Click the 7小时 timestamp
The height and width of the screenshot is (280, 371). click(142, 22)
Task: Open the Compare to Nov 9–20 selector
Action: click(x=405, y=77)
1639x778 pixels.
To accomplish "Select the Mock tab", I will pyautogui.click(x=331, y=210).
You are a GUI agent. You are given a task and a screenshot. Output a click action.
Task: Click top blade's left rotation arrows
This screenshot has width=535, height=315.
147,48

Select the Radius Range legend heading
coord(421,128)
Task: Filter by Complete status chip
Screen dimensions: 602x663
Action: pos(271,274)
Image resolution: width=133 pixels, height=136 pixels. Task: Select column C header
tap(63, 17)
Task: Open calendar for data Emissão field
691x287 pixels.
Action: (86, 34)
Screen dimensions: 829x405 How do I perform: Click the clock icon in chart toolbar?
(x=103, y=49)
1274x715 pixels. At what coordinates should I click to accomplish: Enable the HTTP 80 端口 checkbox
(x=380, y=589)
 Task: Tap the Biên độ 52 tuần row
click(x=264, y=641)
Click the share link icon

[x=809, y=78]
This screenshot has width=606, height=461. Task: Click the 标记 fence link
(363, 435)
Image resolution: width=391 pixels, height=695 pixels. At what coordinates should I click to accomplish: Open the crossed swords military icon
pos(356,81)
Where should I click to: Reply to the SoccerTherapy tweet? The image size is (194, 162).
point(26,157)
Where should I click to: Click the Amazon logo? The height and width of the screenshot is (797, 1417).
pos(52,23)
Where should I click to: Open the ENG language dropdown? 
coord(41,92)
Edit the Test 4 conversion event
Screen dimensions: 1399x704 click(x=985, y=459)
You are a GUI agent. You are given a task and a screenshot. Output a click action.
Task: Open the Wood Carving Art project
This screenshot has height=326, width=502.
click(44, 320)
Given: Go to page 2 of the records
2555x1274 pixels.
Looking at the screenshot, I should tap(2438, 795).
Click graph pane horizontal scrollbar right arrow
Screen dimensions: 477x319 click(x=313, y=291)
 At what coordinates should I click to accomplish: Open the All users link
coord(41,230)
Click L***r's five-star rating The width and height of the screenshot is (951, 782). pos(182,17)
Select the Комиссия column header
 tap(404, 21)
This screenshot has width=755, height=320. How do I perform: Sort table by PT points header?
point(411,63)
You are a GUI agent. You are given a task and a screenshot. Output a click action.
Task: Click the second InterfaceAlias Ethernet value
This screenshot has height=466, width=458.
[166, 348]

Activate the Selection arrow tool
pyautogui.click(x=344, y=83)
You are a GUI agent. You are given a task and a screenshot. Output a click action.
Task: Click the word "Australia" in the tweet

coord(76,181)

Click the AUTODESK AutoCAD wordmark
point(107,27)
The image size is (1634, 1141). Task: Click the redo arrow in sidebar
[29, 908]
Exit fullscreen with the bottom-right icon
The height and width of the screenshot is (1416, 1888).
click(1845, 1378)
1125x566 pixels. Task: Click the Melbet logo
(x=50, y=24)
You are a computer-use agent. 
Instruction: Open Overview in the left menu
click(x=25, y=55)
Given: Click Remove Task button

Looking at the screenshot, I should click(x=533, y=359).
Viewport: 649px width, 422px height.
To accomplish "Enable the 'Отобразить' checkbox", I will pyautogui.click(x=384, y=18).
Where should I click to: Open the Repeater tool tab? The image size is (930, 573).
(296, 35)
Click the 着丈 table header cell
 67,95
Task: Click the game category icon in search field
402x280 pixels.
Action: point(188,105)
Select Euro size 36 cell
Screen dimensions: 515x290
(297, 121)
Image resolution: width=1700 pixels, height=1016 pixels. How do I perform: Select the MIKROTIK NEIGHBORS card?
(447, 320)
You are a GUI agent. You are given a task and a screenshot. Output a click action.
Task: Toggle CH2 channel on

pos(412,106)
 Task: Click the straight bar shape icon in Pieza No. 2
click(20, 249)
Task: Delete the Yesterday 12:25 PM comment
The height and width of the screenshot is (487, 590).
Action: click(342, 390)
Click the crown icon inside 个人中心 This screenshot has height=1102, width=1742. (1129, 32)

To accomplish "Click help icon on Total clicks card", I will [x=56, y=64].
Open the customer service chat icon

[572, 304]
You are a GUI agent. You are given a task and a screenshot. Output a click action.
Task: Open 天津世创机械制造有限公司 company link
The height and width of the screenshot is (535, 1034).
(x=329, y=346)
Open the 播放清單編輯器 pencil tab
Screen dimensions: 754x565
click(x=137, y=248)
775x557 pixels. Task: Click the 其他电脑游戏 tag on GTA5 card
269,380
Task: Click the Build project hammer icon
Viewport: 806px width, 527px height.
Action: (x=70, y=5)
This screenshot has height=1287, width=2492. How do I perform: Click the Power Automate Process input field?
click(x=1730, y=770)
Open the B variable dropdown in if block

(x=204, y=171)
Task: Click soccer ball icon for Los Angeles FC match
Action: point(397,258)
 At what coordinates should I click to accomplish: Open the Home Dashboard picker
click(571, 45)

# # # # # # #

§ **Required work**
Update the lines from the one with "Open the B variable dropdown in if block" through the end of the records by replacing "dropdown" with "menu" and leaving everything else as it is.

§ **Response below**
Open the B variable menu in if block

(x=204, y=171)
Task: Click soccer ball icon for Los Angeles FC match
Action: point(397,258)
 At what coordinates should I click to accomplish: Open the Home Dashboard picker
click(571, 45)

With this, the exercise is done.